Seit mehreren Jahren verfügt die US-Wirtschaft über ein komfortables Sicherheitspolster in Sachen Liquidität: die berühmte Reverse Repo Facility (RRP) der Fed. Dabei handelte es sich um eine Art Reserve, in der Geldmarktfonds jeden Abend ihre überschüssigen Barmittel anlegten. Auf ihrem Höhepunkt im Jahr 2022 umfasste diese Fazilität 2.500 Milliarden Dollar! Dies ermöglichte es der Fed, ihre Bilanz zu reduzieren (quantitative Straffung), und dem Finanzministerium, massiv Schulden aufzunehmen, ohne eine unmittelbare Krise auszulösen: Es genügte, auf dieses Polster zurückzugreifen.

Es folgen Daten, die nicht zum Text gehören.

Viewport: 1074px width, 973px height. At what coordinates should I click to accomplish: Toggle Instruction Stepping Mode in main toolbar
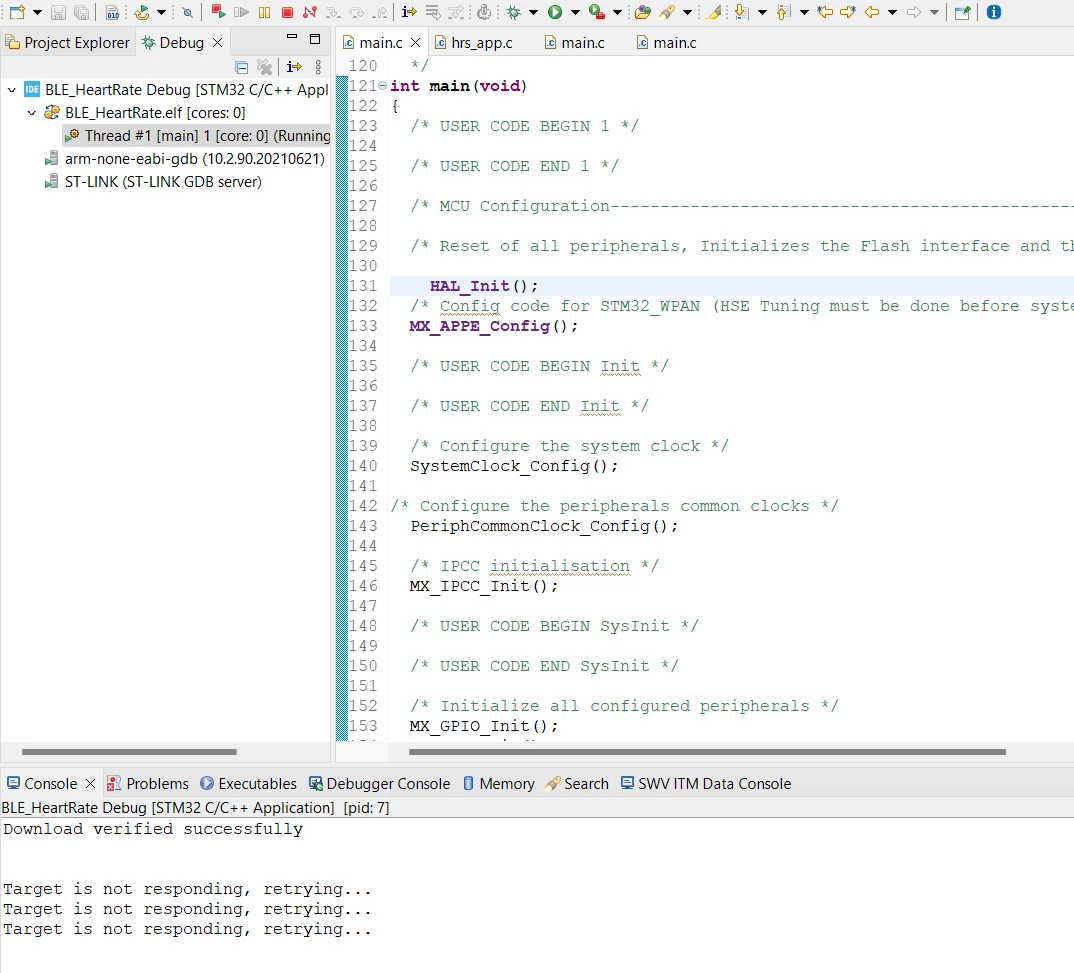click(x=410, y=12)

Doch diese Reserve ist heute leer. Die RRP ist auf rund 38 Milliarden Dollar gesunken, also praktisch nichts.

 

Reverse Repo Facility

 

Konkret bedeutet das, dass es keinen Puffer mehr gibt, um den Finanzierungsbedarf der US-Regierung abzufedern. Von nun an steht jeder neue Dollar, den das Finanzministerium als Anleihe ausgibt, oder jeder Dollar, den die Fed mittels ihrer monetären Straffungen abschöpft, in direkter Konkurrenz zum Finanzierungsbedarf von Banken, Investmentfonds und Investoren. Mit anderen Worten: Das System hat sein „Sicherheitsventil” verloren.

Genau darin besteht das Risiko: Solange die Reverse Repo Facility gut gefüllt war, konnte der Eindruck entstehen, dass die Liquidität unbegrenzt sei und die Märkte jedes Emissionsvolumen absorbieren werden. Aber jetzt, da dieses Ventil erschöpft ist, ist das System den Spannungen schutzlos ausgeliefert. Die aktuelle Situation ist mit 2019 vergleichbar, als der Repo-Markt innerhalb weniger Stunden austrocknete, oder mit 2007, als die Finanzierungsmärkte einfroren. Von nun an kann jeder Schock zu einer systemischen Liquiditätskrise führen, da es keinen versteckten Puffer mehr gibt.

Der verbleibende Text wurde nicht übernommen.